[Libre-soc-bugs] [Bug 1094] insndb instruction database visitor-walker is needed

bugzilla-daemon at libre-soc.org bugzilla-daemon at libre-soc.org
Sun Jun 4 14:57:02 BST 2023


https://bugs.libre-soc.org/show_bug.cgi?id=1094

--- Comment #38 from Luke Kenneth Casson Leighton <lkcl at lkcl.net> ---
> --- Comment #36 from Dmitry Selyutin <ghostmansd at gmail.com> ---
> Sorry, on the phone, so briefly.
>
> On **arguments: this is just a way to pass CLI arguments, nothing else. Some
> commands operate on a single instruction and I need to know _which_ one.

ok so here's a really important insight into Visitors: the pattern that they
use
has to be completely independent, such that a third-party does not have
to inherit from *any* of the classes used or created by anyone else.

> On tracking db, record and extra: yes the code is, at best, shitty. Basically
> what I want is "only filter some specific records to be visited, where record
> name matches the CLI arguments".

ok so you:

* create an entirely-new class, not having *any* inheritance
  from the *entire* set of code created so far;
* have its constructor store the records; def __init__(self, *args): self.args
= args
* create an instance of that object
* pass it to the walker-function which performs the traversal.


> I don't know how to do it, because visitor
> expects all records to be visited. Another option would be to pass "parent" as
> part of arguments for each visit method (e.g. Record.visit might get db too,
> and VisitableExtra would have db and record in its visit method). But this can
> be somewhat clumsy too.

again: you create an entirely-new class, which has *no* inheritance
at all from the entire set of code created so far,

> I'd like to keep the walking logic inside insndb and provide a way to caller to
> adjust how to handle the fact that something is traversed.

i think what you're describing is not a Visitor pattern, it's
something else.

> Callback-based way
> suffers from the same issue, though, so it's not specific to context manager.

and yet they are still used/developed, and python programmers the world
over continue to use/develop the visitor pattern.

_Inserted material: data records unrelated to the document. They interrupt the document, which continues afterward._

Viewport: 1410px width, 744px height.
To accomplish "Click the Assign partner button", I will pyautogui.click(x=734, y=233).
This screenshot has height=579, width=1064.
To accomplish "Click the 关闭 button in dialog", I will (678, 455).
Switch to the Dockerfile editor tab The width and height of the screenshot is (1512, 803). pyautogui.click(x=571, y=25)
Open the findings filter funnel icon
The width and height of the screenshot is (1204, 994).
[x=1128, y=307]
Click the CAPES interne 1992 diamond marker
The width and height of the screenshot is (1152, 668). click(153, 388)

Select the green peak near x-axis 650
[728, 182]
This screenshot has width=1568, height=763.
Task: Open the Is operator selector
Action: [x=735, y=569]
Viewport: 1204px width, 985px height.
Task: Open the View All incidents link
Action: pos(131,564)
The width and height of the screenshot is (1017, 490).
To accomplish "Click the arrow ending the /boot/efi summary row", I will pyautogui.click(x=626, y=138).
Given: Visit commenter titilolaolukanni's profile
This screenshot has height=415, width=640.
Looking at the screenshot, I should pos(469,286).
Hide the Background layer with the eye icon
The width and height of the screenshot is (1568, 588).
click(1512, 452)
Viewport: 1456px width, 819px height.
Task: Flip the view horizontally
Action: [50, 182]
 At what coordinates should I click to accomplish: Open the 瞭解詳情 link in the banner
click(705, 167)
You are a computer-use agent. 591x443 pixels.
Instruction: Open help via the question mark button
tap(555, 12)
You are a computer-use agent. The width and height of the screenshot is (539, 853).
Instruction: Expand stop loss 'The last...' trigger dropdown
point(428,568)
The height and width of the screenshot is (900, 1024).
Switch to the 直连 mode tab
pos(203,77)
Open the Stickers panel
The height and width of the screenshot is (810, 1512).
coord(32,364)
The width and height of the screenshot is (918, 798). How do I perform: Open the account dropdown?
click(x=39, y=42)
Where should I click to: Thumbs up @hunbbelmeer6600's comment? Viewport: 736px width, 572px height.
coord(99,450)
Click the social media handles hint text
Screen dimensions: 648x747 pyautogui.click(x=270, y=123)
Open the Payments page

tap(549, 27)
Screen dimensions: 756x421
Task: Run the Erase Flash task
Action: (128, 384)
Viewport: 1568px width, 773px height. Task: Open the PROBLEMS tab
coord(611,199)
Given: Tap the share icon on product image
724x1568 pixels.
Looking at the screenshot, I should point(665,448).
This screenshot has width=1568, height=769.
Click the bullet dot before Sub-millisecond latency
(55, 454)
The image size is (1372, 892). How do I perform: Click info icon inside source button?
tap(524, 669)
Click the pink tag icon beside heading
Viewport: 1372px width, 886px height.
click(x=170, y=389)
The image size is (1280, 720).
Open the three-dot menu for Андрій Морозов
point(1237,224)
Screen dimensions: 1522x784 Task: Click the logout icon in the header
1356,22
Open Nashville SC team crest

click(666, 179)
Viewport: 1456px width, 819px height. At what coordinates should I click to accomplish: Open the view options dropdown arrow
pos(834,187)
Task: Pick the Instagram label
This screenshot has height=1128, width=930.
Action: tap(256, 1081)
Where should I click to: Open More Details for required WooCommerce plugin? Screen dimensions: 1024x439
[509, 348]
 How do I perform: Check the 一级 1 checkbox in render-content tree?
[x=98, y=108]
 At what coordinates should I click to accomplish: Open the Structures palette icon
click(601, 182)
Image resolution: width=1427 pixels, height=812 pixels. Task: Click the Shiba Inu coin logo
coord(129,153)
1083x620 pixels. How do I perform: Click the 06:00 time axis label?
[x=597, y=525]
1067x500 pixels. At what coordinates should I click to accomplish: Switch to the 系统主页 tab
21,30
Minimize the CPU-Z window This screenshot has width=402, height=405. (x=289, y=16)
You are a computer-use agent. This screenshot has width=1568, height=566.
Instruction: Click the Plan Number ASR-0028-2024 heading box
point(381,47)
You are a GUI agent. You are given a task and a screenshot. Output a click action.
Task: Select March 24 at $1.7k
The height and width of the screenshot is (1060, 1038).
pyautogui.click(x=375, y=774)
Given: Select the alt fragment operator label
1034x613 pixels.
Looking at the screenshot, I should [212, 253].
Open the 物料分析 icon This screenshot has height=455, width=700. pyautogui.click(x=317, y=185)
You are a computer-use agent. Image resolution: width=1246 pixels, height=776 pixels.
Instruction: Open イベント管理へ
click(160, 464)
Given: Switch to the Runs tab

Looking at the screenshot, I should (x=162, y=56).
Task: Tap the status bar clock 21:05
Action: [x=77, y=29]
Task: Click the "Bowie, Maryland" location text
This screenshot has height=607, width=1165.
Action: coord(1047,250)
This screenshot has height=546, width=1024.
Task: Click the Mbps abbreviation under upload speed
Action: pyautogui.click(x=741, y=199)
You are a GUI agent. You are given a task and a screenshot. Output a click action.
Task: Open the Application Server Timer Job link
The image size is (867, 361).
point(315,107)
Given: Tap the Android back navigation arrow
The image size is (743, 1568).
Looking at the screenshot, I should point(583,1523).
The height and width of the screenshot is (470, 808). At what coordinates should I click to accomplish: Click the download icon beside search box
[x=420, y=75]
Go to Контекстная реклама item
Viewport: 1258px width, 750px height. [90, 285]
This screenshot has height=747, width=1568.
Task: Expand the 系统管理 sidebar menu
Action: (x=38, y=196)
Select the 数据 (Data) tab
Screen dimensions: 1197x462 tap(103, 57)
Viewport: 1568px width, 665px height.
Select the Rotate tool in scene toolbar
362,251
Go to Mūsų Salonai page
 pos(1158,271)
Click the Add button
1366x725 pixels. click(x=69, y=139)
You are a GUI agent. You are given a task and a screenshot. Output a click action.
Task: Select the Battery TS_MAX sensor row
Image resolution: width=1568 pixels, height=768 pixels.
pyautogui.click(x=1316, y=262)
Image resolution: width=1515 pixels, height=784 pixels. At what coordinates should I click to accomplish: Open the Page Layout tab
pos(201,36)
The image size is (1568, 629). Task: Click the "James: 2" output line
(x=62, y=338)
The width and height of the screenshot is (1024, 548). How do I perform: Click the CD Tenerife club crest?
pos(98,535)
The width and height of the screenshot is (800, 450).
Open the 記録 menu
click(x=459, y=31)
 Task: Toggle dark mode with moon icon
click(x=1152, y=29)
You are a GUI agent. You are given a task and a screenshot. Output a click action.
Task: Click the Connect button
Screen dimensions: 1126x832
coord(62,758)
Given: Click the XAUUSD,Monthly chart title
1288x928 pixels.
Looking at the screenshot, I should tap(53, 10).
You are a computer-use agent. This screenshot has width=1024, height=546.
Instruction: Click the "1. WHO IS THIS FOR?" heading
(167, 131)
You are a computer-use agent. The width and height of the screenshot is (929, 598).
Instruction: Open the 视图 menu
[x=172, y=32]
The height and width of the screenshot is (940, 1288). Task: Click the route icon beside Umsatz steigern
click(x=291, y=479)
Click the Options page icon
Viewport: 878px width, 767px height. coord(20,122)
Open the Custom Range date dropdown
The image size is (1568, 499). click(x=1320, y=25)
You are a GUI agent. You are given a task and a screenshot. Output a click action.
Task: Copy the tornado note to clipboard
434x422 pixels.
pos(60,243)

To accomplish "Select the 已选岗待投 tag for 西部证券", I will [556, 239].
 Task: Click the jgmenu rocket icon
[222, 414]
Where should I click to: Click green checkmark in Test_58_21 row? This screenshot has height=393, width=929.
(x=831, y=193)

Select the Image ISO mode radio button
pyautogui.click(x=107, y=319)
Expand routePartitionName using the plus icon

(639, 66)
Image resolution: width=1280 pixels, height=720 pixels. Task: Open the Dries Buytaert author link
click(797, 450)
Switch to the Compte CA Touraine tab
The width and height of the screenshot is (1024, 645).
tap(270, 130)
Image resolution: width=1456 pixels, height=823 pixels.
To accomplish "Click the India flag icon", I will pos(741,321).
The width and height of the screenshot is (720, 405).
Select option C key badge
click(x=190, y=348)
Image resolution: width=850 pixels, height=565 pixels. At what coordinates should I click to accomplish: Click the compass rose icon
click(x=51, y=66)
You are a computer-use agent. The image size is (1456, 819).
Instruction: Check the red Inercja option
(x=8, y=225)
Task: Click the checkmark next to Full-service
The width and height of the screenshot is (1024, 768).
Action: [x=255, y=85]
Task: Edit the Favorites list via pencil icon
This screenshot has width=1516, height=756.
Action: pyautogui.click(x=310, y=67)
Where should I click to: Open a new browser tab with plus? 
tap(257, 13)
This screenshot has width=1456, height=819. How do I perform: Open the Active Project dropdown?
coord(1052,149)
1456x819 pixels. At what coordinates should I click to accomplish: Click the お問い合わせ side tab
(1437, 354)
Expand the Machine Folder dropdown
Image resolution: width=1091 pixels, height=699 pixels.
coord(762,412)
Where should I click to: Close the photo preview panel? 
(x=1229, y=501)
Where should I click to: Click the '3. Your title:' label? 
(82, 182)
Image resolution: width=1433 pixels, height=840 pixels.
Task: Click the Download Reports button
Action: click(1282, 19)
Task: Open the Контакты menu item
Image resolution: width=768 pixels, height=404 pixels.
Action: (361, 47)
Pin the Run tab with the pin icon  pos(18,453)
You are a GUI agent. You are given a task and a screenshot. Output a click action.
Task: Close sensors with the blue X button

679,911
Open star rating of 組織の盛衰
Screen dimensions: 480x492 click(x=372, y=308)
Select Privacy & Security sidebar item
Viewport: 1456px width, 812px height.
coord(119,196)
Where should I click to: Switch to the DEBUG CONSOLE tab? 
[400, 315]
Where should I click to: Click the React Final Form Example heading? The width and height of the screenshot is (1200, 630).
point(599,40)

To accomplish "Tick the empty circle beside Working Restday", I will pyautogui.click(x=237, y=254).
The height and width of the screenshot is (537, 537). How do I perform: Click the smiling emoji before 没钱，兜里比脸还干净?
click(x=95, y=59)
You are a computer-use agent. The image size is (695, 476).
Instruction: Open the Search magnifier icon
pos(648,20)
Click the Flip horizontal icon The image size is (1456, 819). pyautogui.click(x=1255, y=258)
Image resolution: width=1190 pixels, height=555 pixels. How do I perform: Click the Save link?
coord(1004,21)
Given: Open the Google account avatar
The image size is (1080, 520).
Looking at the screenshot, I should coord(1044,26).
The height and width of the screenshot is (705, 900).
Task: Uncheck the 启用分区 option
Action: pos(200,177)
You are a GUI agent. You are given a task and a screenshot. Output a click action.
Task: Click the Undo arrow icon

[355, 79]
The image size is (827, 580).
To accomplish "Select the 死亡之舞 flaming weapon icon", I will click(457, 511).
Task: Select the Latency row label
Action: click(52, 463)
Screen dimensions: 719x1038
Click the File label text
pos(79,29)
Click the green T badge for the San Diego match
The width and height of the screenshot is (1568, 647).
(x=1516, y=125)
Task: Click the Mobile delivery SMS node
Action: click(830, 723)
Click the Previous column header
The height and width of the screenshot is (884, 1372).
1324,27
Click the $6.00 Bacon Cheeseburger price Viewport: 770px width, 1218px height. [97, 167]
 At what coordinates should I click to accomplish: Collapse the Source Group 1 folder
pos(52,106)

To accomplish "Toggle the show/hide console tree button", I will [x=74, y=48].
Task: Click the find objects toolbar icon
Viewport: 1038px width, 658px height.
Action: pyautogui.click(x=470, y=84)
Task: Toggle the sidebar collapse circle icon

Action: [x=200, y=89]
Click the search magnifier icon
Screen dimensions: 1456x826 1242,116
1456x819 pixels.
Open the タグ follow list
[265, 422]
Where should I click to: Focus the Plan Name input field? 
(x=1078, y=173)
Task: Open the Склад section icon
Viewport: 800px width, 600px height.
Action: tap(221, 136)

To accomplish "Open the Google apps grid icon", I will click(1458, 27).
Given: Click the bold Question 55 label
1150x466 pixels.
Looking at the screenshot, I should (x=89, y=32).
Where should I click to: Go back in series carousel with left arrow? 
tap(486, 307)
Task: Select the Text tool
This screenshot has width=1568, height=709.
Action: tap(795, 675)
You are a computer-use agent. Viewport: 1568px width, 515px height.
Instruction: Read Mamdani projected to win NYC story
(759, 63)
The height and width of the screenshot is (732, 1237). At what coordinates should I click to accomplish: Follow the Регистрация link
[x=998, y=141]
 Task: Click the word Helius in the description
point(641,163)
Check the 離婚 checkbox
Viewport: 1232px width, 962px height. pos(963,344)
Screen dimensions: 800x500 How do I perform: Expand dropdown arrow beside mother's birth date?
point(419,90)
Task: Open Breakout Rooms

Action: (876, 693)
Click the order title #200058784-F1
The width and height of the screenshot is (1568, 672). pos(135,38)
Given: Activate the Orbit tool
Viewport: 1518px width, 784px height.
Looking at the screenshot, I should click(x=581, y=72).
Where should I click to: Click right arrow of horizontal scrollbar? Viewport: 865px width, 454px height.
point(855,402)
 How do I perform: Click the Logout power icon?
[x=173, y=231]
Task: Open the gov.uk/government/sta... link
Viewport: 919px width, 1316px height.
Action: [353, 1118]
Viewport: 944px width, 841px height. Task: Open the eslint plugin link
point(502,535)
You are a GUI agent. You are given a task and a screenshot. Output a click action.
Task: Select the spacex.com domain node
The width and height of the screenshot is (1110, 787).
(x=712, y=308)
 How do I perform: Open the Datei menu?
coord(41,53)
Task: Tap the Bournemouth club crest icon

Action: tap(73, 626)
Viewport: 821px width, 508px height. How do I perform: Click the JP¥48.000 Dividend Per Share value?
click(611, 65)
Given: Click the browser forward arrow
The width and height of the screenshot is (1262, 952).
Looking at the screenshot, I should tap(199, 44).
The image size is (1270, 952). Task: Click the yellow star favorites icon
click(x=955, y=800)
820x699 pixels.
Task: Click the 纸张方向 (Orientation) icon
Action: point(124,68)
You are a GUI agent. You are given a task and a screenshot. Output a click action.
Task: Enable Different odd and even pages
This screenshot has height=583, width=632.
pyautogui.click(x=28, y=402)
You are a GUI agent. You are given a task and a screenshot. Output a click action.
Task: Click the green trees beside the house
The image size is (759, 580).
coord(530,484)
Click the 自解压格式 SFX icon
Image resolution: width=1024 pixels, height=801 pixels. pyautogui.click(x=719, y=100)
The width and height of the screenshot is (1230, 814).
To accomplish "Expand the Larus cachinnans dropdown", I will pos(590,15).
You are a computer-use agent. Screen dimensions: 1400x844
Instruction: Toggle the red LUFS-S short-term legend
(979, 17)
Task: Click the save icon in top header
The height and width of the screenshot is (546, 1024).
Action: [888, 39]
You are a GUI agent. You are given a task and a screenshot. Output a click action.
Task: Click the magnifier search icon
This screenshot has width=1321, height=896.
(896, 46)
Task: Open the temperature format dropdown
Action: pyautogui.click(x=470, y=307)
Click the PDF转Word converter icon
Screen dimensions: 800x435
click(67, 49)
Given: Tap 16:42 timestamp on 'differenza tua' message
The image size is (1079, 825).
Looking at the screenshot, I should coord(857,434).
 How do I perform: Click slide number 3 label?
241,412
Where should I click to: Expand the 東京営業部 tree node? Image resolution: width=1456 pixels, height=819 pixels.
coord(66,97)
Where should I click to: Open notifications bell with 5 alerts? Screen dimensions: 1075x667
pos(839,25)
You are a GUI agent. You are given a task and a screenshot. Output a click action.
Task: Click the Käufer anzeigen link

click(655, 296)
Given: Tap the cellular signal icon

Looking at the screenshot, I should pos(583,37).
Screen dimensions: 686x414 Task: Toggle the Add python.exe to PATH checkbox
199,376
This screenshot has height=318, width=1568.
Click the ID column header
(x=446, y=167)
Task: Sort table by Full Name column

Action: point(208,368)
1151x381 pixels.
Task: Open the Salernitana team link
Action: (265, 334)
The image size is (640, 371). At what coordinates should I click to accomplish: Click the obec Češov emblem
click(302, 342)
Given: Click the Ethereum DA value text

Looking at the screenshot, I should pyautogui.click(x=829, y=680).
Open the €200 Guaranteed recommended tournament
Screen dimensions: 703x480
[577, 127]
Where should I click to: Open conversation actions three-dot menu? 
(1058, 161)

context-manager is actually a bit of a problem because it 


(In reply to Dmitry Selyutin from comment #37)

> Ah yes, on MappingProxyType: that's the standard way of declaring a dict
> which cannot be changed in Python. Kinda RO-wrapper around dict.

so if that's envisaged as needed then there is something very wrong with
the Visitor API.

Visitor APIs *have* to be completely independent of the data.

now, if the *use* of the Visitor API needs that, then that's their
problem, but there literally should be no types, no data, absolutely
nothing, in the *API itself*/

the *only* thing it should do is:

* call a function/method at the start, with the object at current-depth
* in a for-loop:
  - call a child-begin-function with the sub-object (and index)
  - call a child-do    function with the sub-object (and index)
  - call a child-end   function with the sub-object (and index)
* call a function/method at the end, before dropping out to prev-depth

we can look at doing "polish-notation walking" and
"reverse-polish-notation walking" later.

can i suggest going back again to the pyomo visitor code, as the
complexities of Visitor-Walking are actually really hard to
express?

https://git.libre-soc.org/?p=openpower-isa.git;a=blob;f=src/openpower/visitor.py;h=7ad025cd096

and no, "using some other project's code as-is" is not going to work
for this project, for many reasons.  one of which is "we do not want
additional dependencies" and another is "they make assumptions about
*their* code and *their* structure which bleeds into the modules"

additionally: Visitor API walker patterns are very compact but extremely
complex code, being developed usually over many months.